11-07-2012 12:51 PM
Hi All -
I have a dataset which contains account number, balance, limit and apr. I have to separate out 10% population from this dataset. This 10% population should be a (stratified) random sample from the dataset and also the distribution of balance,limit and apr between 10% popluation and remaining 90% population should be equal ( approximately equal) .
I have used proc surveyselect procedure for sampling dataset based on one variable.

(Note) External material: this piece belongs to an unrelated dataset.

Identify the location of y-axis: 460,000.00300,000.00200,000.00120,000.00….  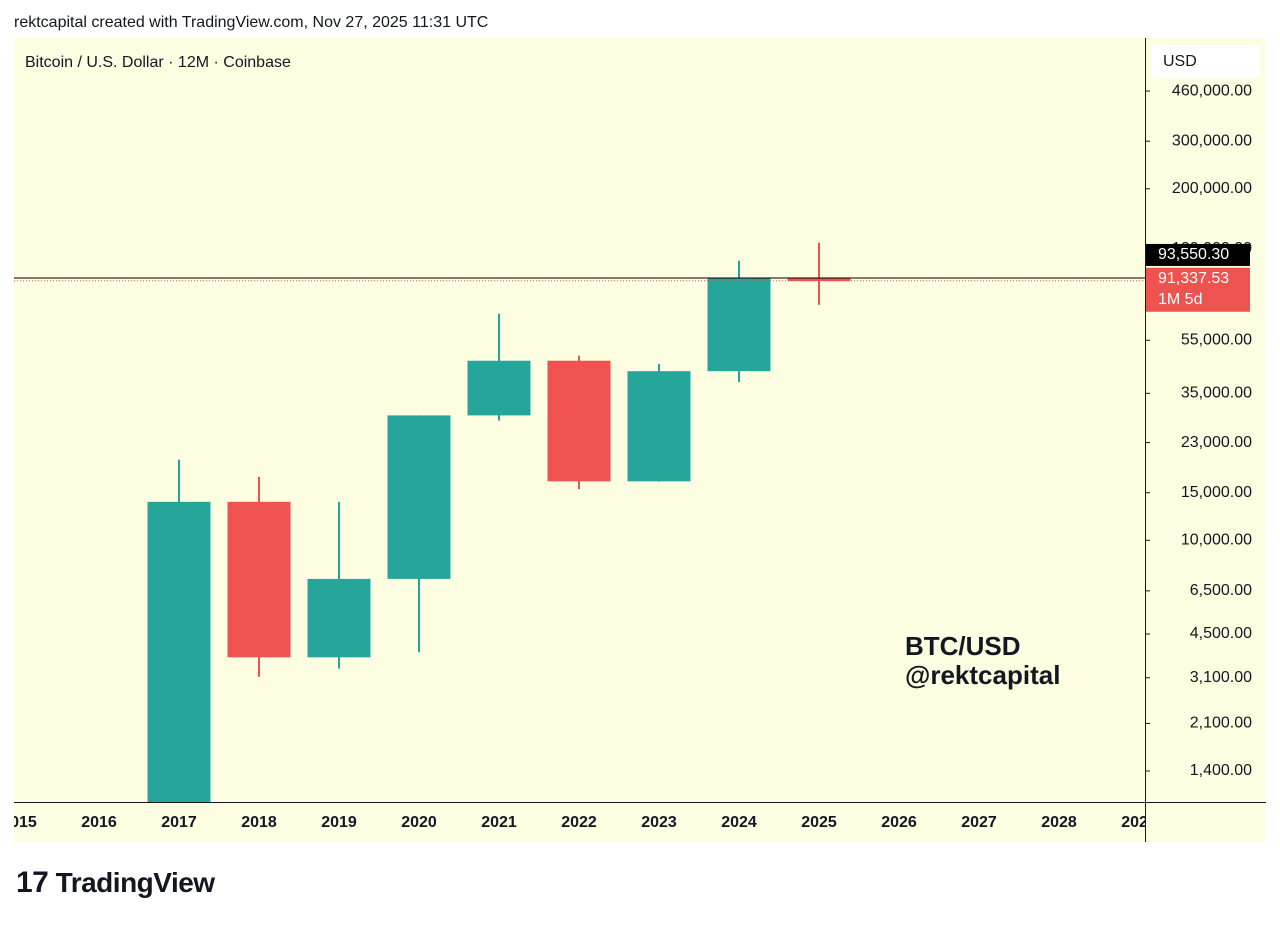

proc surveryselect data = dataset out=new_dsn samprate=.1 outall;
Can you some one help me how to do the samething for many variables.
11-07-2012 01:08 PM
I tried to do the same , but instead of 10% I got 19% population. After seeing that I am little confused on how this proc works.
11-07-2012 01:57 PM
I don't know how it works, but I do have a suspicion. Perhaps the procedure requires every combination of strata variables to be represented in the sample. If the number of observations fitting into a particular strata combination were 5, the software would still have to select one of them into the sample. If that applied to every strata combination, you would end up with a 20% sample. You could check the strata sizes with this sort of program:
proc freq data=have noprint;
tables three*strata*variables / out=counts (keep=count rename=(count=n_observations));
proc freq data=counts;
The final table would tell you how many strata combinations have 1 observation in the original data set, how many have 2 observations, etc.
11-07-2012 04:11 PM
Could you post the code that generated the 19% sample? I did some experimenting and I get 10% within each combination of strata variables but my trial data is probably too nice.